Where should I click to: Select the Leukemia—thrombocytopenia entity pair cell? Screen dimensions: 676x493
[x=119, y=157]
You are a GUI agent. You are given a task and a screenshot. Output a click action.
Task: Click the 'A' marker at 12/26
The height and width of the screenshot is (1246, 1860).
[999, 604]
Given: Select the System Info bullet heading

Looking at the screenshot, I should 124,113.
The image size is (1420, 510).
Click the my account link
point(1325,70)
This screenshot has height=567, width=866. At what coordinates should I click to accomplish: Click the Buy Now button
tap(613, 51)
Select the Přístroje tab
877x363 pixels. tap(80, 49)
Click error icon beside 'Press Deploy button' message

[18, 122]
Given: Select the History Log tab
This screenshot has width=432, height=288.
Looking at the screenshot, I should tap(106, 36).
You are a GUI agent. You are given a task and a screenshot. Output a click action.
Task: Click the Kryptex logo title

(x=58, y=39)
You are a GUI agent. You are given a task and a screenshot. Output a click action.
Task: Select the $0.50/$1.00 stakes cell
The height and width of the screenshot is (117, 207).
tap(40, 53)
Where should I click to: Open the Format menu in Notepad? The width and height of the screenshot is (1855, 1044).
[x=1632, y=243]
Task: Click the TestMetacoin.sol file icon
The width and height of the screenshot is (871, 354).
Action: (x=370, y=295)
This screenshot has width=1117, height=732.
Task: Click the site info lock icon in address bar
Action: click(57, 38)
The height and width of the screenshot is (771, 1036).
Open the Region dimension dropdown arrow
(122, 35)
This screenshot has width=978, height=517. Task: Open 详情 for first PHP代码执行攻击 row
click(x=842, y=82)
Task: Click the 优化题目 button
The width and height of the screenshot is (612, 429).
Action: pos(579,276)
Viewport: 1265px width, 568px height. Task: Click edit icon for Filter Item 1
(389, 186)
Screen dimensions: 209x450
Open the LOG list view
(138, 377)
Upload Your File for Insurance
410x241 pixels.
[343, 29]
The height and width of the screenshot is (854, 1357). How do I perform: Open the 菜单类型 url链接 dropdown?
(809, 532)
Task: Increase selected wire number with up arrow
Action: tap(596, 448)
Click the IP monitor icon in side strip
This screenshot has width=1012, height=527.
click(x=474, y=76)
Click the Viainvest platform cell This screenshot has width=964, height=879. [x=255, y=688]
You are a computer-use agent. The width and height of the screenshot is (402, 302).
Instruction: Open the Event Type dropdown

....

▶ [DO THIS] Convert everything from the start of the data down to the line containing "877x363 pixels. tap(80, 49)" into a Markdown table with two columns, Row and Line. Number each line and leave out blank lines.

▶ [FINISHED EXERCISE]
| Row | Line |
|---|---|
| 1 | Where should I click to: Select the Leukemia—thrombocytopenia entity pair cell? Screen dimensions: 676x493 |
| 2 | [x=119, y=157] |
| 3 | You are a GUI agent. You are given a task and a screenshot. Output a click action. |
| 4 | Task: Click the 'A' marker at 12/26 |
| 5 | The height and width of the screenshot is (1246, 1860). |
| 6 | [999, 604] |
| 7 | Given: Select the System Info bullet heading |
| 8 | Looking at the screenshot, I should 124,113. |
| 9 | The image size is (1420, 510). |
| 10 | Click the my account link |
| 11 | point(1325,70) |
| 12 | This screenshot has height=567, width=866. At what coordinates should I click to accomplish: Click the Buy Now button |
| 13 | tap(613, 51) |
| 14 | Select the Přístroje tab |
| 15 | 877x363 pixels. tap(80, 49) |